When dealing with ZIP/RAR archives, use the file header rather than the file extension to detrmine the file type, when possible. This fixes the common case of CBZ files being actually cbr files and vice versa

2025-12-02 11:15:04 -05:00 · 2011-04-06 10:03:46 -06:00 · 2011-04-06 10:03:46 -06:00 · 504ef95056
commit 504ef95056
parent 593f3aaf0a
2 changed files with 24 additions and 5 deletions
--- a/src/calibre/init.py
+++ b/src/calibre/init.py
@ -217,8 +217,19 @@ def filename_to_utf8(name):
    return name.decode(codec, 'replace').encode('utf8')

 def extract(path, dir):
-    ext = os.path.splitext(path)[1][1:].lower()
    extractor = None
+    # First use the file header to identify its type
+    with open(path, 'rb') as f:
+        id_ = f.read(3)
+    if id_ == b'Rar':
+        from calibre.libunrar import extract as rarextract
+        extractor = rarextract
+    elif id_.startswith(b'PK'):
+        from calibre.libunzip import extract as zipextract
+        extractor = zipextract
+    if extractor is None:
+        # Fallback to file extension
+        ext = os.path.splitext(path)[1][1:].lower()
        if ext in ['zip', 'cbz', 'epub', 'oebzip']:
            from calibre.libunzip import extract as zipextract
            extractor = zipextract
--- a/src/calibre/customize/builtins.py
+++ b/src/calibre/customize/builtins.py
@ -166,6 +166,14 @@ class ComicMetadataReader(MetadataReaderPlugin):
    description = _('Extract cover from comic files')

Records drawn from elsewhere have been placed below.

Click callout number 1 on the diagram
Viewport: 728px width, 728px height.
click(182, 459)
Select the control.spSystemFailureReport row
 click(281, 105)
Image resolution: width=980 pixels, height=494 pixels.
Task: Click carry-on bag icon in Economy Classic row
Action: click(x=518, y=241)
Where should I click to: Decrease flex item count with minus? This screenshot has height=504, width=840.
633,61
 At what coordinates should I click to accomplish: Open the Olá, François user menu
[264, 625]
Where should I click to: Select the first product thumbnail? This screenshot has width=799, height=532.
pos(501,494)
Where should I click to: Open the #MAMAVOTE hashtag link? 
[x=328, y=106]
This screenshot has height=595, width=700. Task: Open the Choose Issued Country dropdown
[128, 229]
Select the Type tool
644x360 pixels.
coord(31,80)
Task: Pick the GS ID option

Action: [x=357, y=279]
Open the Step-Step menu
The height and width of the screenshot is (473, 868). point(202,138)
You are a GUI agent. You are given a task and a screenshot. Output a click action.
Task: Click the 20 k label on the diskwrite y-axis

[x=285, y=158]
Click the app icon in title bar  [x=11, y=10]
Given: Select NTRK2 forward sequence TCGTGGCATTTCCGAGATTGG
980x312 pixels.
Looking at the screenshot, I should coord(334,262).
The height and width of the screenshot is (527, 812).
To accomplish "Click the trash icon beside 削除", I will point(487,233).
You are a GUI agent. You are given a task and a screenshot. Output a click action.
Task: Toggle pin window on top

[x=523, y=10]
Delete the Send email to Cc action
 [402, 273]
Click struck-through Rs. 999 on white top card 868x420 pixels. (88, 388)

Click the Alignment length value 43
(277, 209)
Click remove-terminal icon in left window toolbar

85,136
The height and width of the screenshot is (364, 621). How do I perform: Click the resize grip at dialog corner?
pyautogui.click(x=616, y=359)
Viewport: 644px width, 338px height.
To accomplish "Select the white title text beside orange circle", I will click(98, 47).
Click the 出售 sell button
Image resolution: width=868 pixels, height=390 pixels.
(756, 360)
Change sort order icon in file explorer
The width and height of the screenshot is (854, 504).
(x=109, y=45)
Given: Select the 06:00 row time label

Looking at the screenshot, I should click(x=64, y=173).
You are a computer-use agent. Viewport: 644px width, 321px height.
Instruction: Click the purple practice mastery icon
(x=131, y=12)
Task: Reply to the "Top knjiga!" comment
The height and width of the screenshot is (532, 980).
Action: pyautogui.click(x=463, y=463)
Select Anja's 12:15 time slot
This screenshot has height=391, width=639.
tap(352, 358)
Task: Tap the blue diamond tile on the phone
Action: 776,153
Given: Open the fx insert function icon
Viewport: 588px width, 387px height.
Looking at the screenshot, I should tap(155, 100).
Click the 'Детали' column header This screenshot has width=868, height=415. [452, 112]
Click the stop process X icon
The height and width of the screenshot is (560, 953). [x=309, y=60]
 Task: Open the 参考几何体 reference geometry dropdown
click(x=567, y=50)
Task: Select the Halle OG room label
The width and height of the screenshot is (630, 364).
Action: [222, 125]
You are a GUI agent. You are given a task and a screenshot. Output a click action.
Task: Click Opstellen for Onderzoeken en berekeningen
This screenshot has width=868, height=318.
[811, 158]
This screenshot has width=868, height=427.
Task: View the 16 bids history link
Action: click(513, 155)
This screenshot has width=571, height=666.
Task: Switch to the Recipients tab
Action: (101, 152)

    def get_metadata(self, stream, ftype):
+        if hasattr(stream, 'seek') and hasattr(stream, 'tell'):
+            pos = stream.tell()
+            id_ = stream.read(3)
+            stream.seek(pos)
+            if id_ == b'Rar':
+                ftype = 'cbr'
+            elif id.startswith(b'PK'):
+                ftype = 'cbz'
        if ftype == 'cbr':
            from calibre.libunrar import extract_first_alphabetically as extract_first
            extract_first